## What the task asks
Everything in the data gets repeated exactly, except for the pictures.

## Records shown
• • • • •

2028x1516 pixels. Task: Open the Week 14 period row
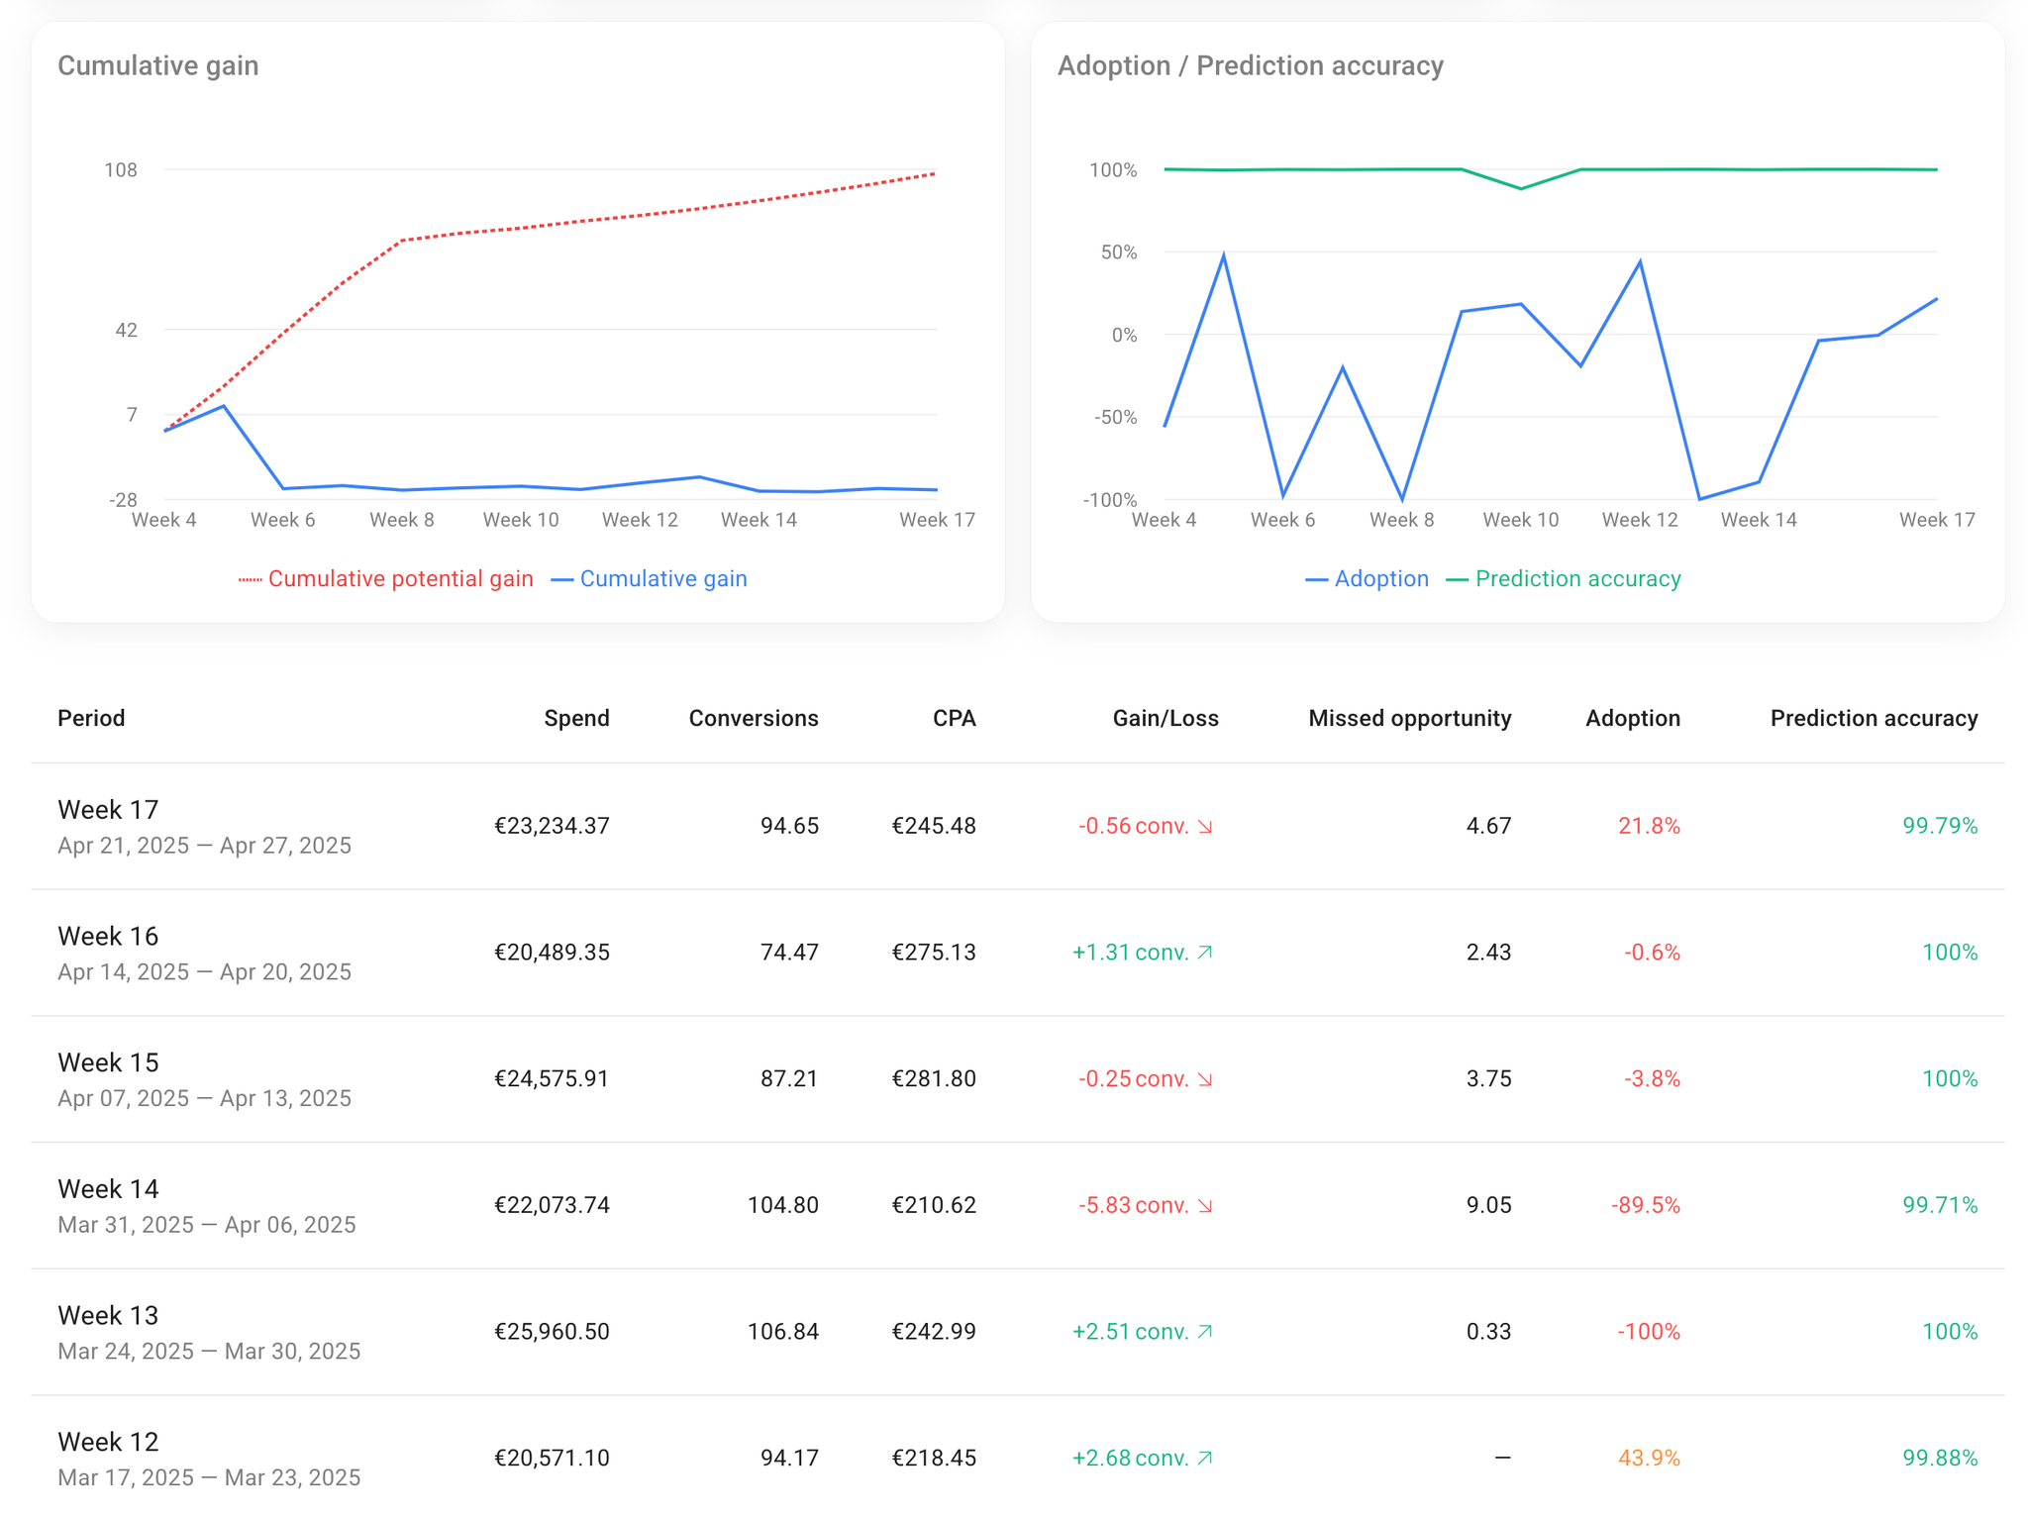point(108,1189)

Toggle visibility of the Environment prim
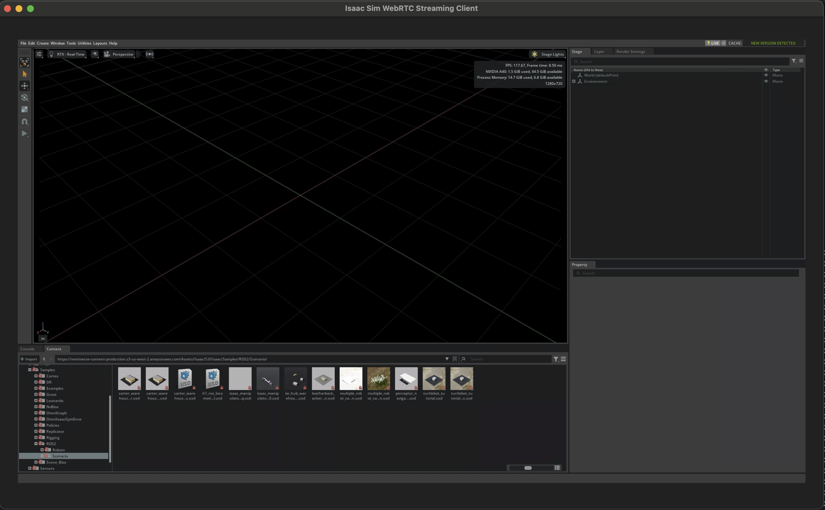pyautogui.click(x=766, y=81)
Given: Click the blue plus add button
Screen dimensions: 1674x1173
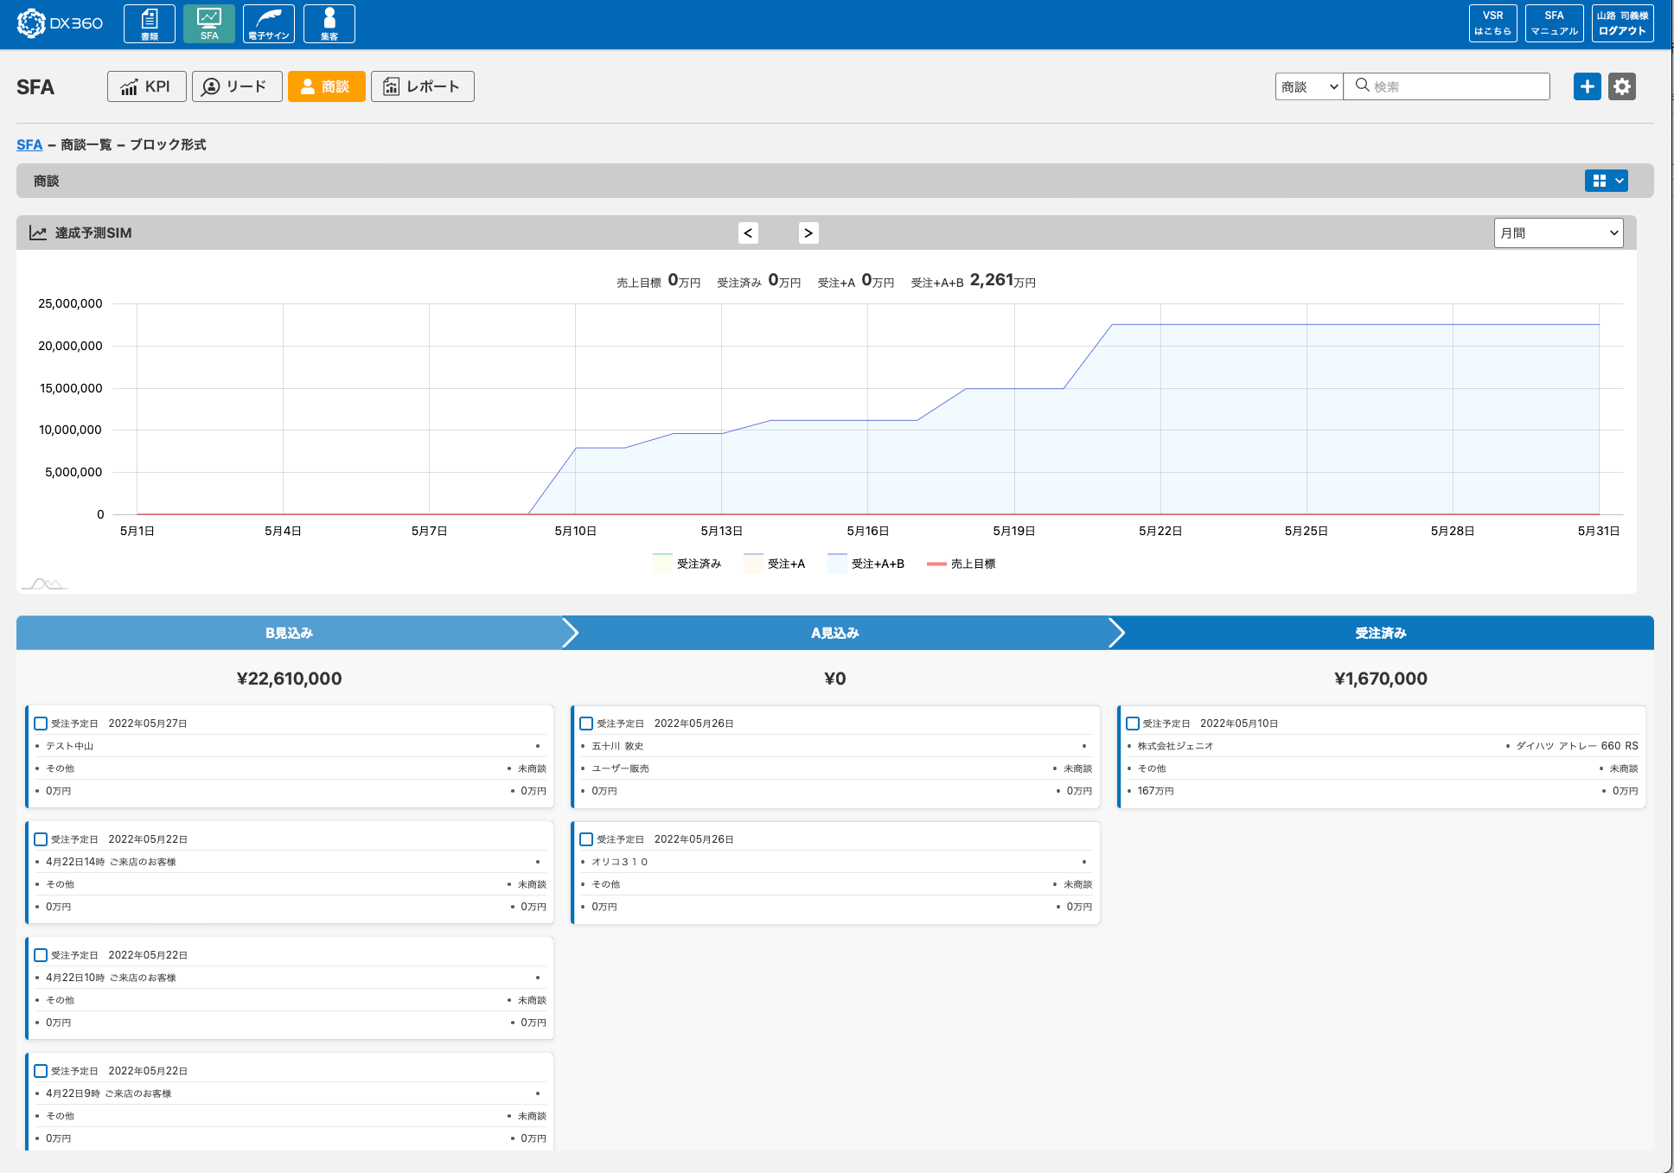Looking at the screenshot, I should click(1587, 86).
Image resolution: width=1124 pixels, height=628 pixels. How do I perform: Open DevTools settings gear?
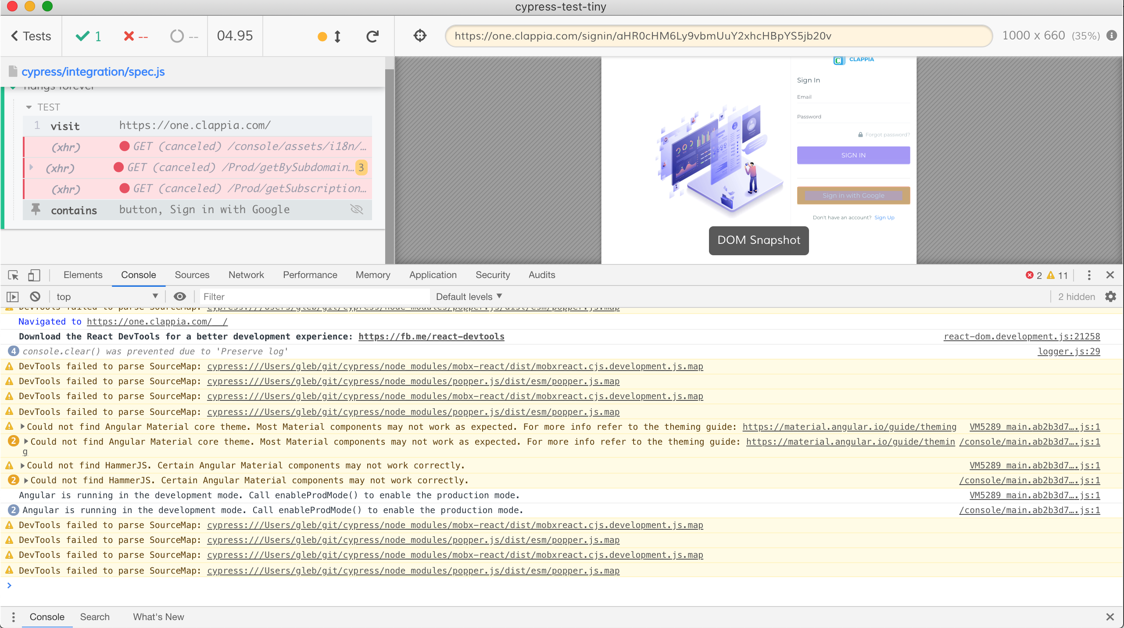point(1111,296)
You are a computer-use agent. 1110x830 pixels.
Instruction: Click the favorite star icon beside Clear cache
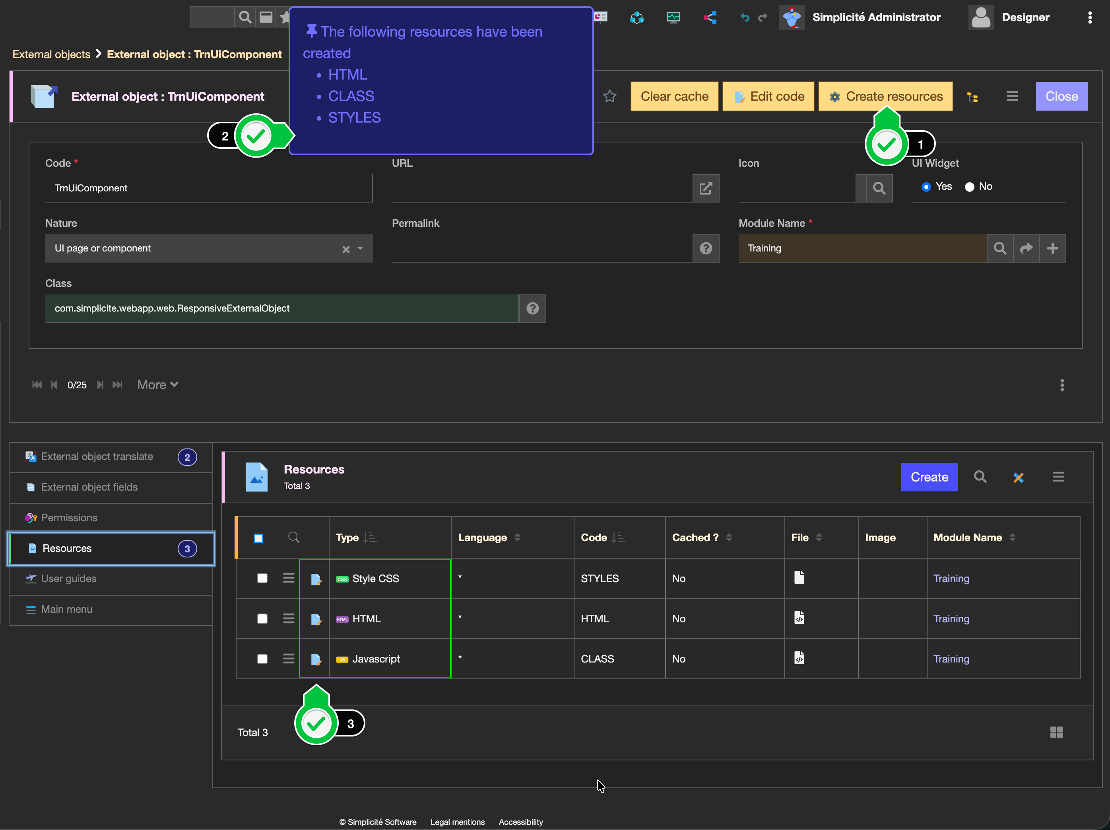(x=609, y=96)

• • • • •

## Exercise result
2028x1516 pixels. Task: Open the Week 14 period row
point(108,1189)

Toggle visibility of the Environment prim
pyautogui.click(x=766, y=81)
Given: Click the blue plus add button
Screen dimensions: 1674x1173
Looking at the screenshot, I should click(1587, 86).
Image resolution: width=1124 pixels, height=628 pixels. How do I perform: Open DevTools settings gear?
point(1111,296)
You are a computer-use agent. 1110x830 pixels.
Instruction: Click the favorite star icon beside Clear cache
(x=609, y=96)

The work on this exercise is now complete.